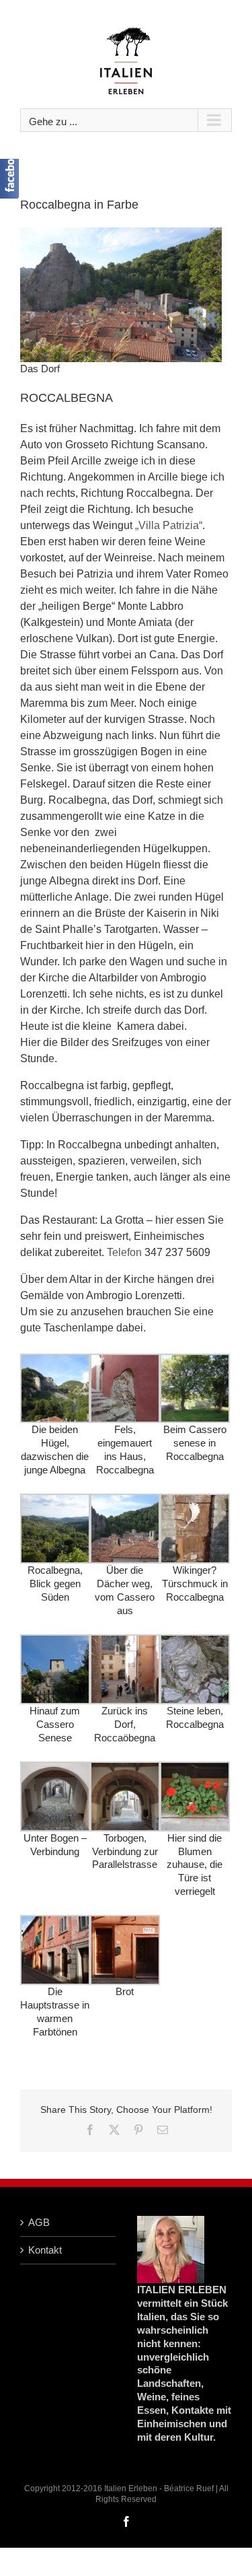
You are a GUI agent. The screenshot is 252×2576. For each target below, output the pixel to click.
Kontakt (45, 2250)
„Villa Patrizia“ (168, 525)
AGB (39, 2222)
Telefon (124, 1252)
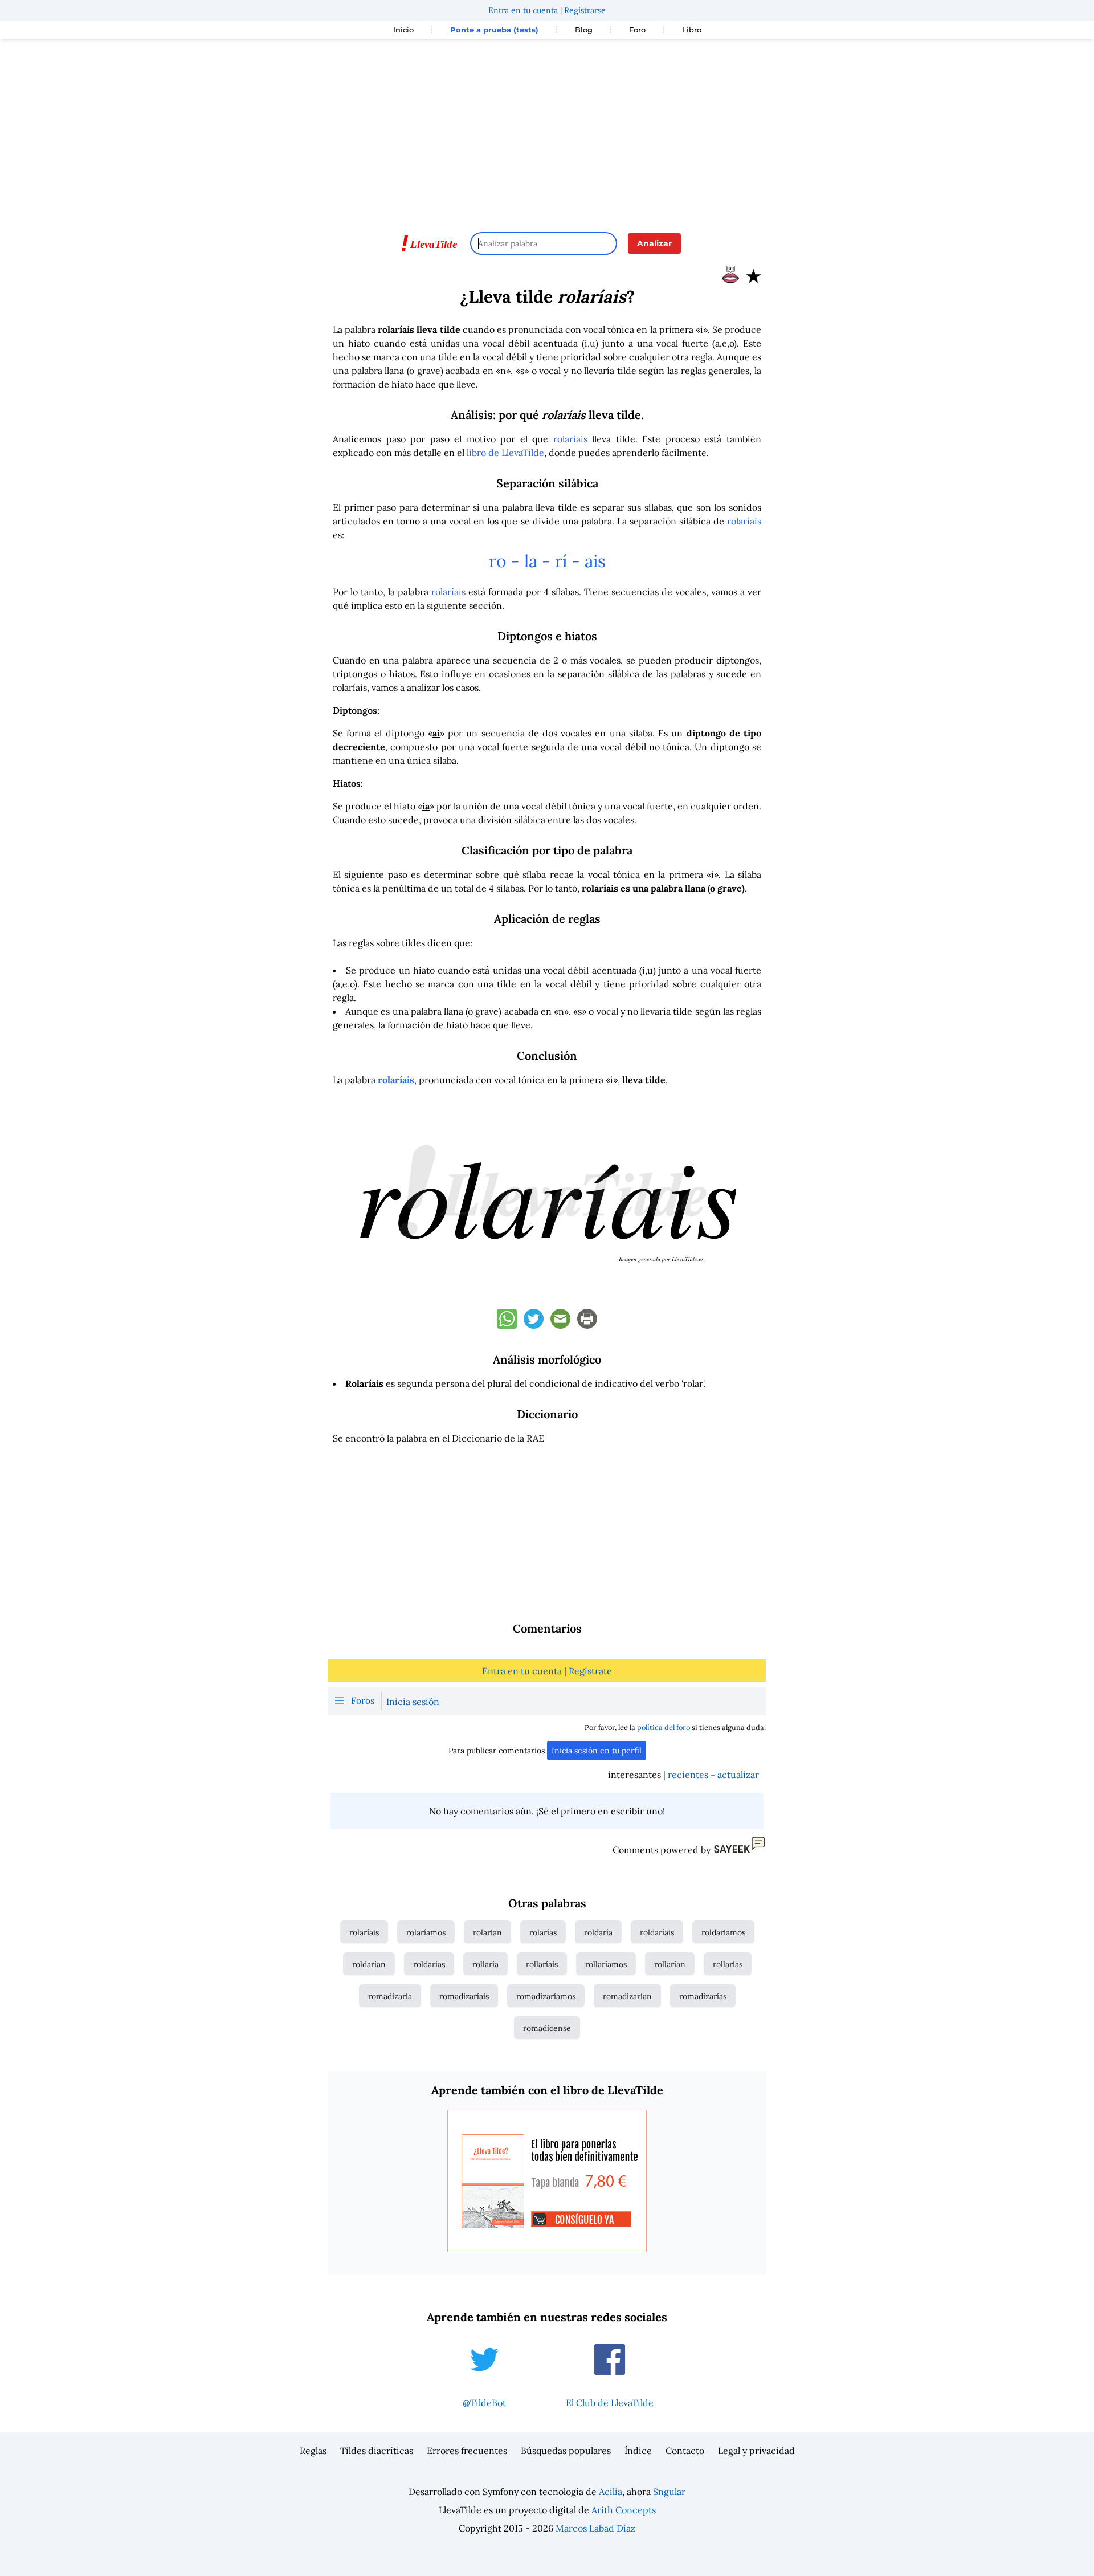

══════════════════════════════

Give back the material word for word, without images.

You are a GUI agent. The screenshot is 252×2576. For each target below, output the pixel to click.
Kontakt (45, 2250)
„Villa Patrizia“ (168, 525)
AGB (39, 2222)
Telefon (124, 1252)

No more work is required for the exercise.